Criteria-wise it’s better than my Elm approach:

CriteriaPassFail
Ability to create posts list/
Dynamic routesx
Markdown supportx
Tailwind support/
No virtual domx

The problem issue I had with ssg is that it was a bit too simple. I could (probably) do some hacking and change the source code of ssg to make it meet the first criterion. I could also (probably) change the ssg source code to translate my tailwind classes to their CSS equivalents. Up to here, ssg seems fine.

However, changing the source of code of ssg to add support for dynamic routes would be non-trivial. It may even be so complex as to require a completely new script or tool. If I ever wanted any other cool new things on my blog I would have to hope I could somehow code it into the ssg source code or just go without it. And, that felt a bit too limiting.

On the bright side, what it did, it did well. So I was actually able to publish the first iteration of my website using ssg and I used it for some time.

Current attempt: Astro

Finally, I found Astro. I like Astro because it meets all the criteria:

Honorable mentions

Aside from Astro, I believe there are other static site generators that I could have used that equally get the job done.

The main tool I would have used instead of Astro would have been to use SvelteKit in SSG mode.
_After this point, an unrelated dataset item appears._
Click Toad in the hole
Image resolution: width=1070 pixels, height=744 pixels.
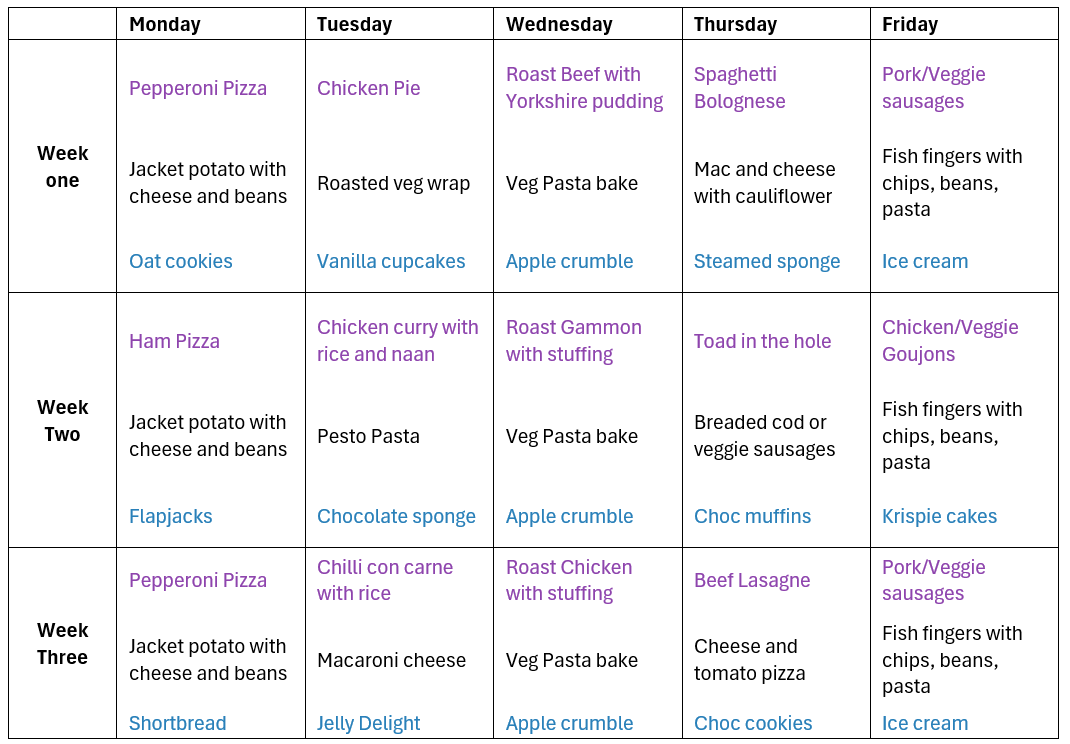click(762, 341)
I have experience building a full application with Svelte and I’ve liked it quite a lot. I believe Svelte would have worked well for my case. The only reason I chose Astro over Svelte is that Astro was built with a focus on static site generation, whereas SvelteKit was developed with a feature of allowing static site generating, giving primary focus instead to server-side generation. This piece of information might be minor or insignificant. But, it made me worry that as a result, in very specific cases SvelteKit might have more small bugs or more of an awkward API than Astro.

NextJS would probably also work. But like SvelteKit, its main use case is server-side rendering, not static site generation. So it might lack some optimizations that Astro has. Also, I like SvelteKit more than NextJS because it seems to me to be simpler and smaller.

I have not looked into any other static site generators like Eleventy or Zola. But I believe these might do the job just as well.